#### [PASSAGE]
━━━━━━━━━━

Saturday, February 28, 2026
Strangest book, stray cat wrote.
"it feels weirdly appropriate to have been rewatching The Prisoner this week, a tale of a man locked in a mad simulation of ordinary life, in which the rules constantly change and the underlying objective is to break him" —@tomtomorrow.bsky.social
The best lack all conviction, while the worst
Are full of garbled, misattributed quotes.
—Sayings of Asmodeus
"Balrog"
wag the balrog, Roger
bone-splinterers, scoot
renderers of scathe
tranches in the fam'ly tree
pills that represent hero-acts
in treacly posers
flashes on a mildewed monitor
words not to be beckoned back
Forty years of wandering later.
"Calefactor"
An old, mad, blind, despised and dying king
distracting from his crimes begins a war:
in this wintry discontent, nothing's more clear
& all a poet now can do is burn.
Our old sad habits, not so much deranged
as prodded by a chill beyond our ken,
our rabid discourse, this too must remain
sacrosanct, while bombs drop, soon revenged,
kigh teal ploo. It's hard to sit this out,
having seen much idiocy go down
—a new sun ev'ry day if you don't learn—;
ravels & dribbles, subject to hurt scorn;
bare trees' shadows my wheels in seconds cut,
the one thing left not taunting me with thwart.
"Why men rape seems to be a niche topic of interest reserved for women.
Why men do or don't get caught raping however, now that's a universal interest. Call in the experts."
—Celeste Davis via Annie Finch on Substack
Friday, February 27, 2026
"that top DOD officials spent the entire day feuding with a tech company and the boy scouts before launching a war in the middle of the night should probably inform your opinion about how well planned and executed this will be" —@golikehellmachine.com
Dorit Chrysler & a bit of Saint-Saens live.
"aside"
i would go Downtown · & make noise
here i'm far · from anywhere to stand
Downtown standing · is a sturdy thing
it's what you do · when your dirty leader
declares war
Their hunger for those robodobermans is palpable & scary.
"this is only Alma"

━━━━━━━━━━

#### [DATASET EXTRACT]

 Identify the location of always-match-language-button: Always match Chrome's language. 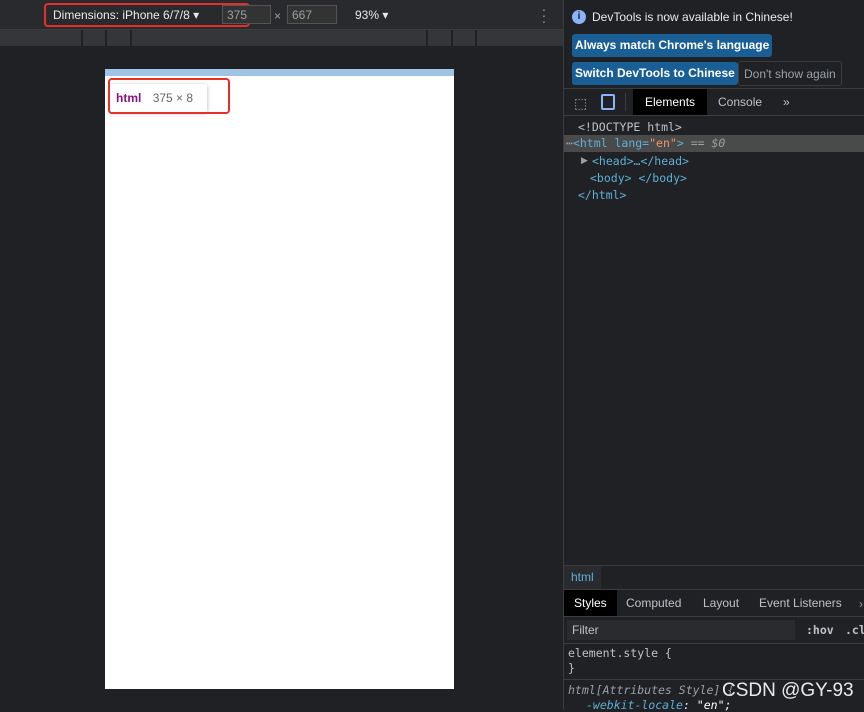
(672, 46).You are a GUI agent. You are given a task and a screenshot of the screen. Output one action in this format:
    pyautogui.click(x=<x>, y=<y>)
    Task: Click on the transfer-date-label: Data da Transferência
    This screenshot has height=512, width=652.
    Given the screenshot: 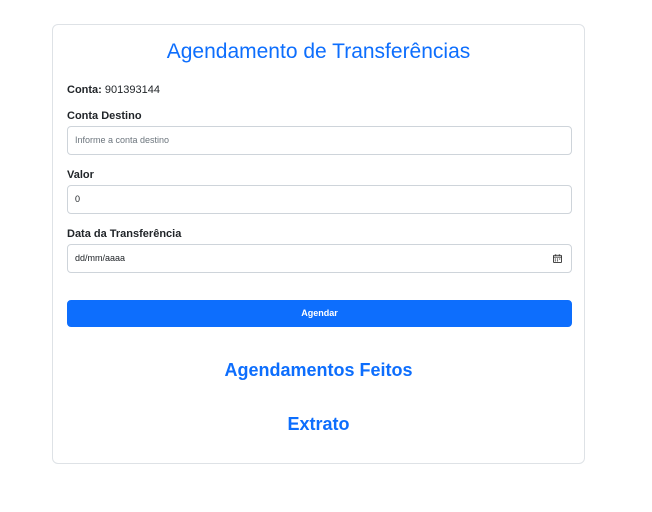 What is the action you would take?
    pyautogui.click(x=124, y=234)
    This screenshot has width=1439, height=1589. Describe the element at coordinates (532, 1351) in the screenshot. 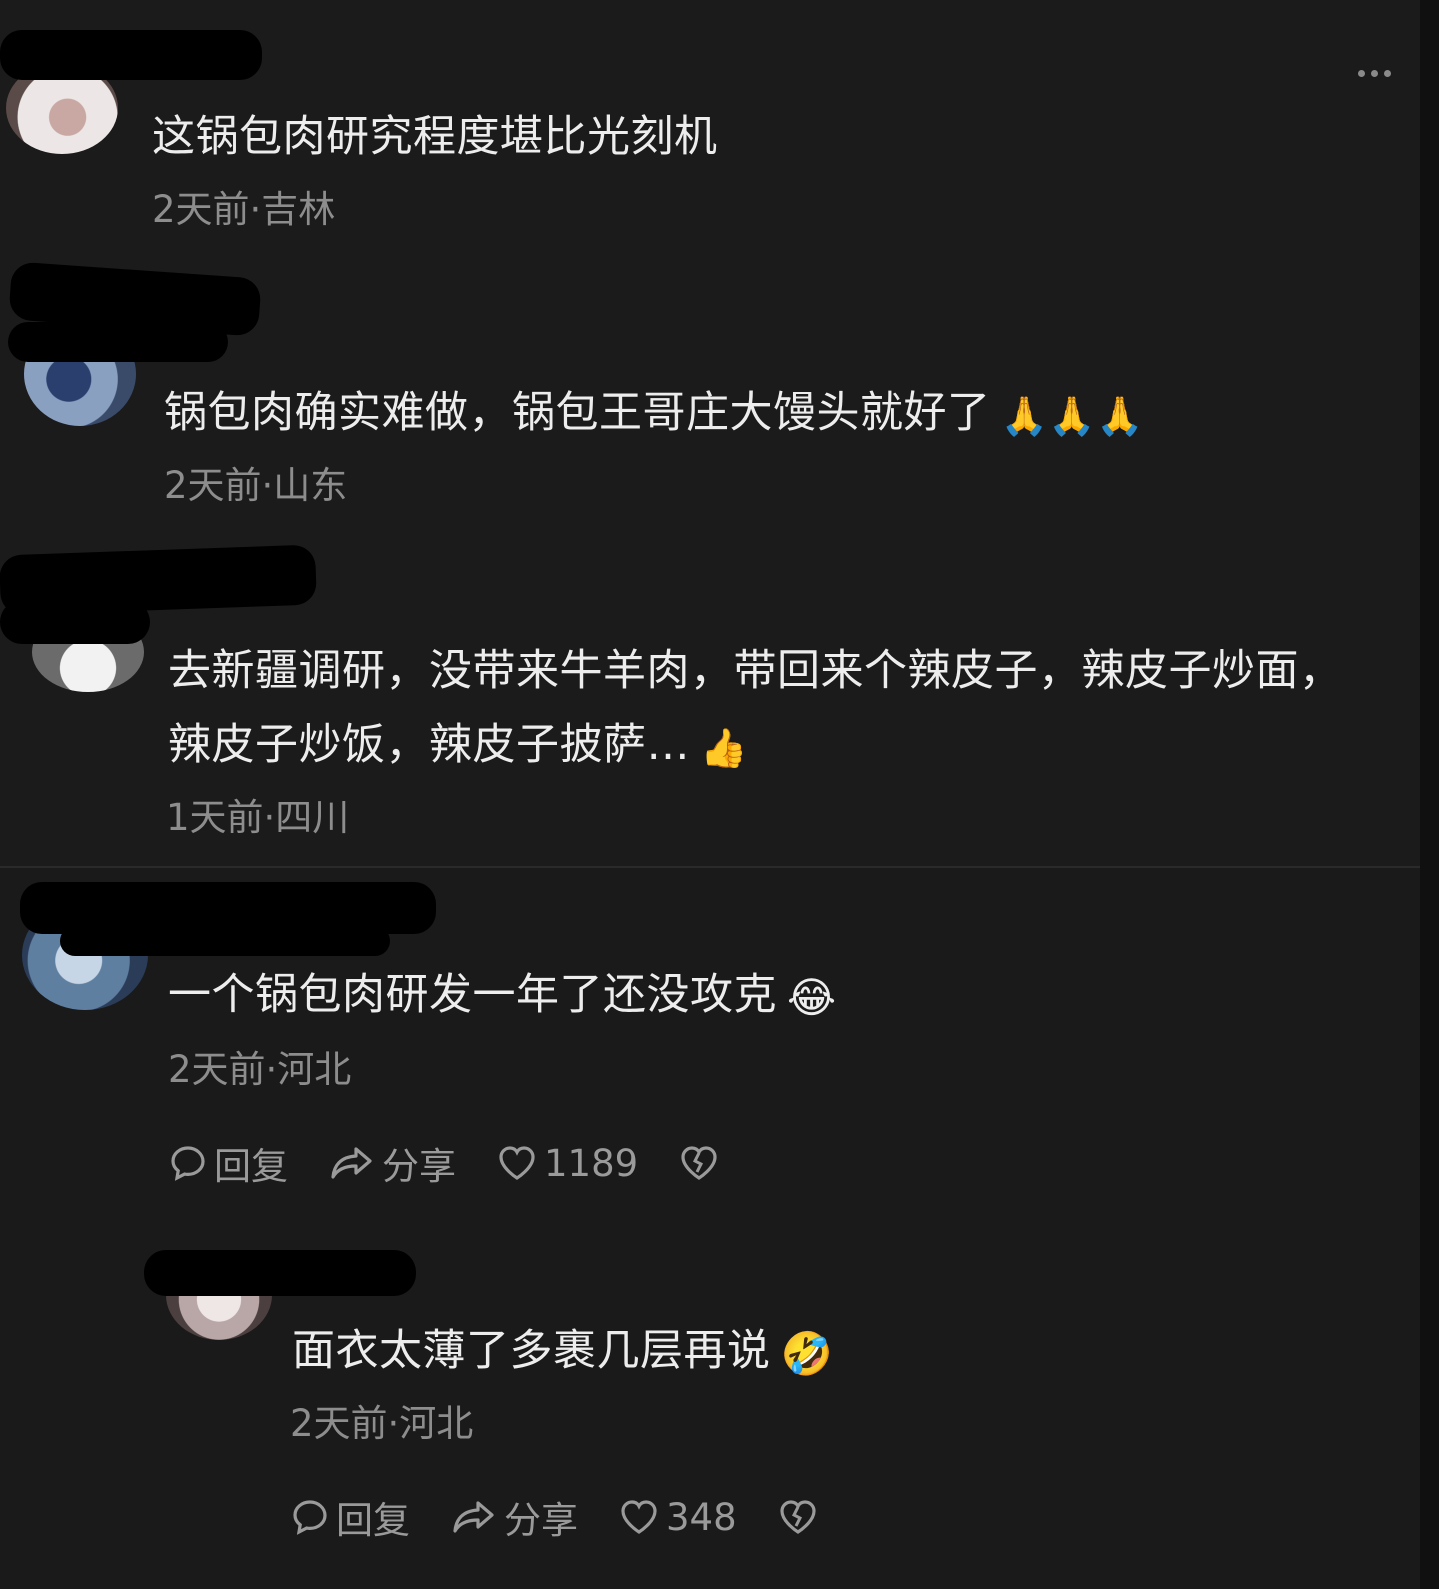

I see `comment-text-body: 面衣太薄了多裹几层再说` at that location.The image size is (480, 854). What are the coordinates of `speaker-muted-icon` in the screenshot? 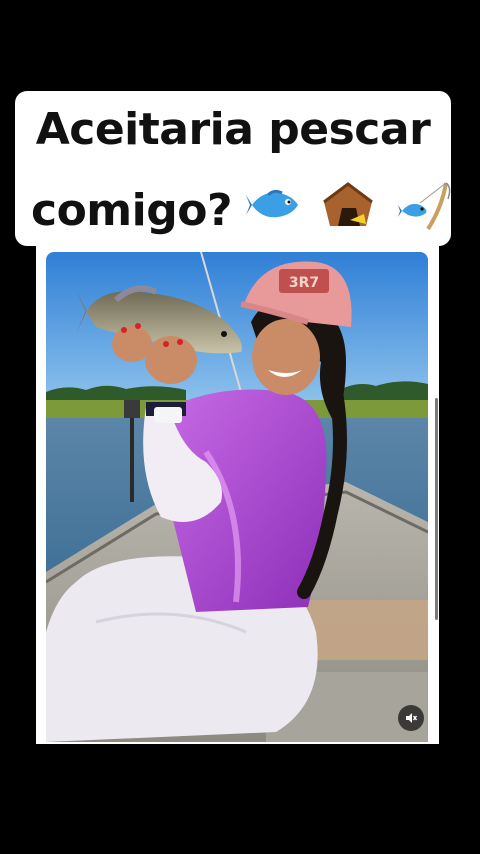 It's located at (412, 718).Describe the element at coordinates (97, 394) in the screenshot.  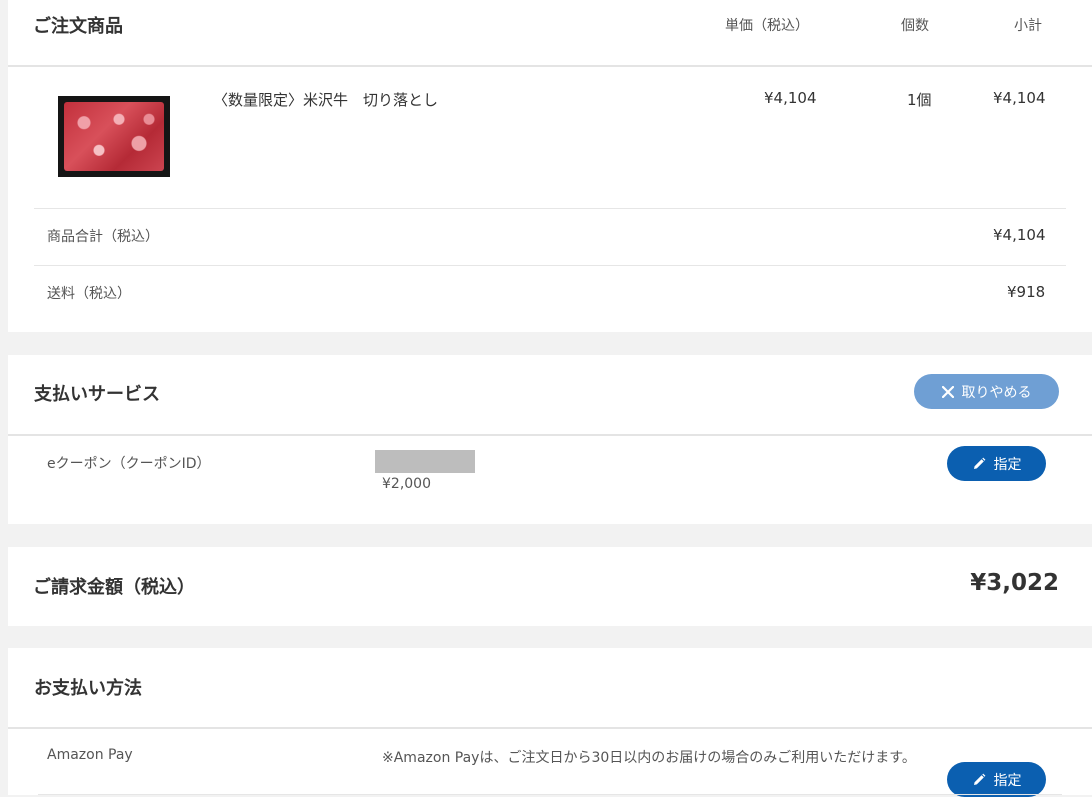
I see `payment-service-title: 支払いサービス` at that location.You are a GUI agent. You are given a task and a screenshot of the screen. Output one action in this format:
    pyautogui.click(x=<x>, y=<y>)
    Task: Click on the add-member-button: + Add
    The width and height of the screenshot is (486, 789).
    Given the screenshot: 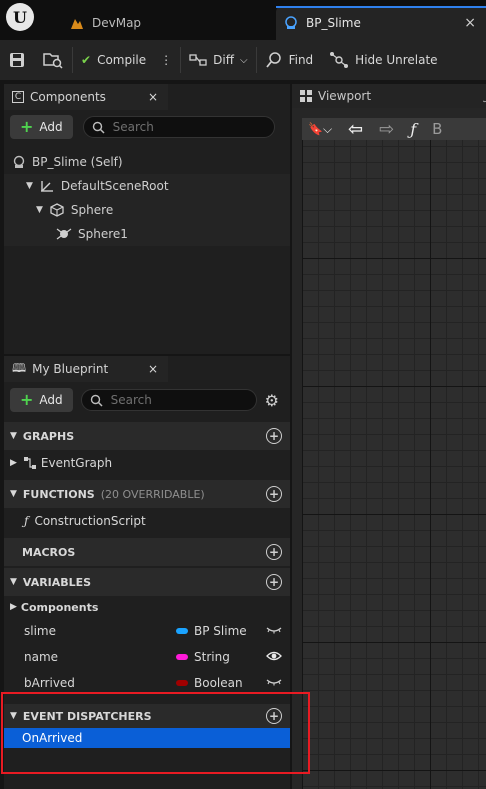 What is the action you would take?
    pyautogui.click(x=42, y=400)
    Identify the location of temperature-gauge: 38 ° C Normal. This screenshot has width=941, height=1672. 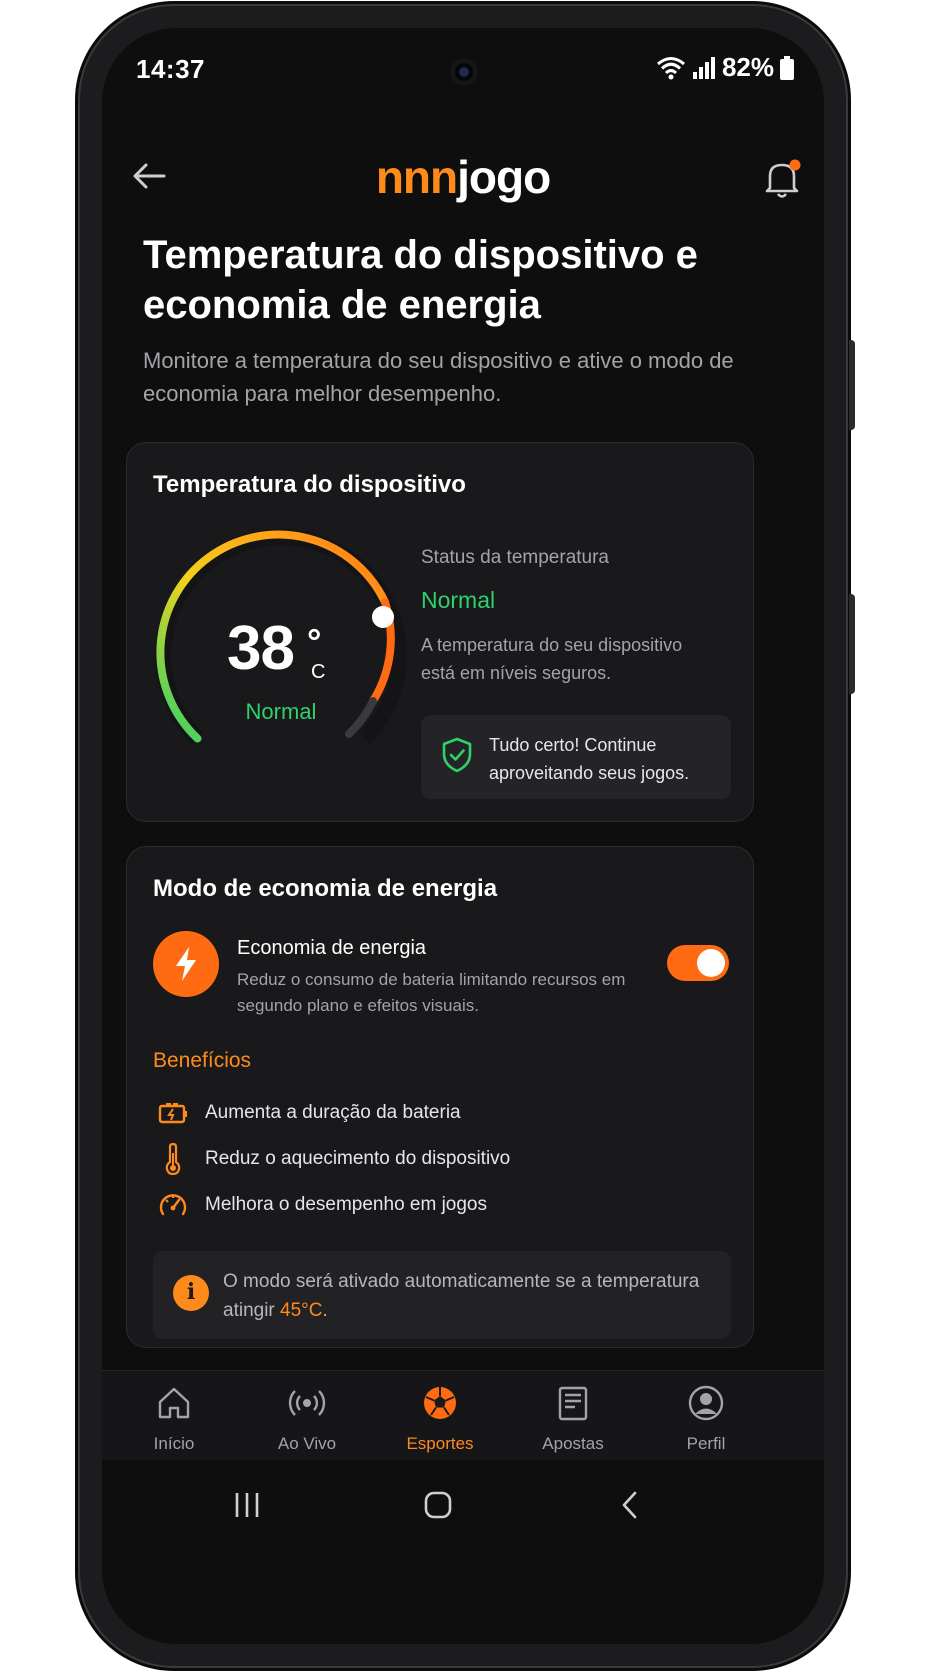
(281, 655).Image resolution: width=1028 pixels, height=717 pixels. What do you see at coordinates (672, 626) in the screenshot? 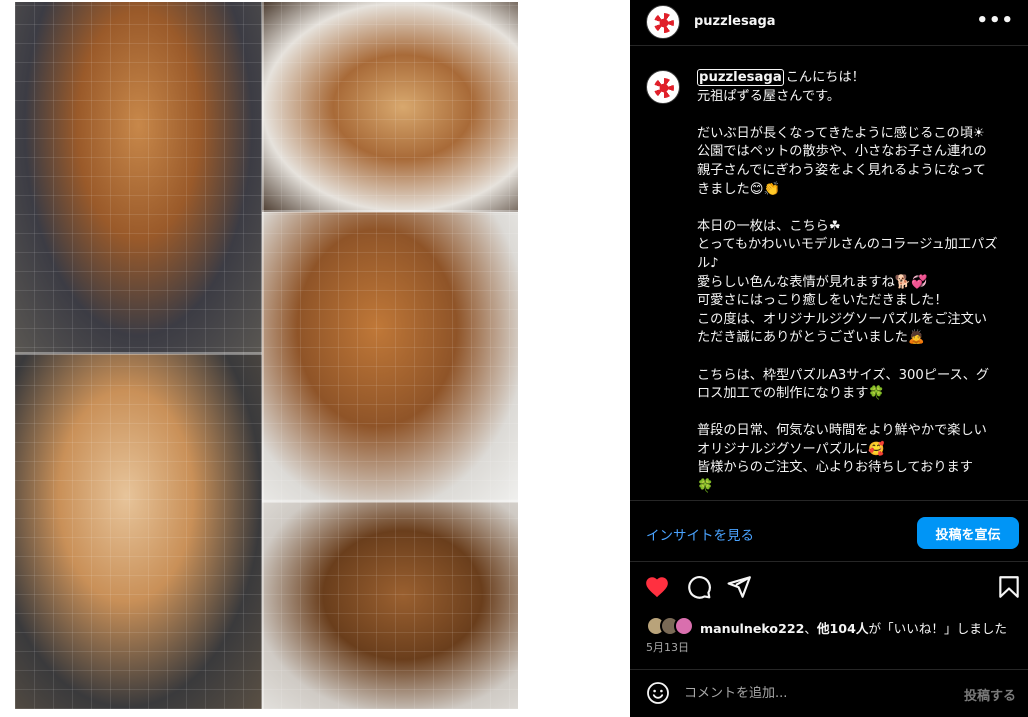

━━━━━━━━━━

#### [INSTRUCTION 1]
From the blog posts, reproduce the stretch from "i would go Downtown" through "palpable & scary.".
#### [INSTRUCTION 2]
Condense the paragraph in the blog posts that begins "that top DOD officials" into a single shorter sentence that keeps its main facts.

#### [RESPONSE AREA 1]
i would go Downtown · & make noise
here i'm far · from anywhere to stand
Downtown standing · is a sturdy thing
it's what you do · when your dirty leader
declares war
Their hunger for those robodobermans is palpable & scary.

#### [RESPONSE AREA 2]
Top DOD officials feuded all day with a tech company and the boy scouts before launching a war in the middle of the night, which should inform opinions about how well the war will be planned and executed.